SEO, SEM, blogs, podcasts, online campaigns, video, social networking, emails and more. You name it, we’re doing it. Both the strategic and creative plan for it and the technology that will enable it.”
It’s the kind of thing that makes me wonder why I even bother to stay in this business. This was the most abrasive use of market speak I’d read since last year’s Microsoft two-page advertisement in many major newspapers. I don’t know exactly when market speak gained wide acceptance, but my personal belief is that it was born of the bullet points on a slide family.

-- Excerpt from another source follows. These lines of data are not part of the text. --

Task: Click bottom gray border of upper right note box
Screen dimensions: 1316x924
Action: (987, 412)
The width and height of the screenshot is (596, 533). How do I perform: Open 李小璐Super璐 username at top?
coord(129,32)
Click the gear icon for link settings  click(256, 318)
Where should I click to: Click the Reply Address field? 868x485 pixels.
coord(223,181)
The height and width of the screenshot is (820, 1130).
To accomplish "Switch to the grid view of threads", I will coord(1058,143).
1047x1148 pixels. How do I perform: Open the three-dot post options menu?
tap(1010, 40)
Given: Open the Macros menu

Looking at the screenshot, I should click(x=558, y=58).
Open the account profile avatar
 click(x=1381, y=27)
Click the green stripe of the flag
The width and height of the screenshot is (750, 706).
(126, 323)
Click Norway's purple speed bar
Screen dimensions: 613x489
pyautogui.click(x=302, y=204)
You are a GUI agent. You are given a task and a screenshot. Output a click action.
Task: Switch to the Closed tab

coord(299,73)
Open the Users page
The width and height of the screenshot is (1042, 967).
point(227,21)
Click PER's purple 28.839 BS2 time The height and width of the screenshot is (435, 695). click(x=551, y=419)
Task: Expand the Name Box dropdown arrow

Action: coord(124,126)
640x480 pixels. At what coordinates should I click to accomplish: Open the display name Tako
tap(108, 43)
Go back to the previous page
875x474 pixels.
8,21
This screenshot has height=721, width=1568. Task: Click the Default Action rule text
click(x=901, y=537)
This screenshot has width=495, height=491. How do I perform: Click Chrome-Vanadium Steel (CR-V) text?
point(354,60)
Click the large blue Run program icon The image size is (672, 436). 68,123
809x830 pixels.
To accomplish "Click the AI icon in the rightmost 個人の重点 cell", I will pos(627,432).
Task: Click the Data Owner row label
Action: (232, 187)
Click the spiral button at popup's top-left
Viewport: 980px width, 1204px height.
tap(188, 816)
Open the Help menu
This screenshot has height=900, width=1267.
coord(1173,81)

I know that I can’t stop the continuing use of market speak, and I’m bummed that people of otherwise great intelligence either don’t think it’s a big deal or, worse, don’t know how silly it sounds. (What, you don’t think it sounds silly? Try reading it out loud, and no fair substituting a comma pause instead of a period stop.)
I guess the most I can ask, as a personal favor to me, is that you stop the market speak creep in your own communications and presentations.
Please. So important. Livelihoods at stake. Really.
Really?
Really? This is what we need, the word “monetizable”?
Um, what happened to sentences like, “We need to start building a business that makes money?”
That is what Mr. Williams means, right?
Hey, maybe not. It’s debatablizeable.
Maybe monetizable is some kind of code word, or maybe it doesn’t have to do with money at all. Maybe what it means is that we must always seek to invent words that will make the user of the word sound like he or she has given great, continuous thought to a situation that’s a source of neverending thorniness — like conjurring up things to put on the Web that are occasionally interesting, grab everyone’s attention, and eventually brings all the world’s people together as one massive bullseye for advertisers developing some revenue-generating widgit, something futuristic, targeted, like reach-right-into-your-head advertising.
And, having pondered said situation, when asked a question about it, the user of such a word believes he must respond with something that sounds mighty, mighty educatedzable, something like, “We need to start building a monetizable business.”
Because if the answer was something clearer, like, “We need to start building a business that makes money”, someone might feel compelled to say, “Gee, isn’t that whole point of building a business in the first place?”
Now, all of my conjecturizabling is suspect, because perhaps ‘makes money’ isn’t what Mr. Williams meant at all, so I guess I’ve been assumizeable in my perspective on what monetizable actually means.
So, if I’m wrong, I guess I have to be apologizable.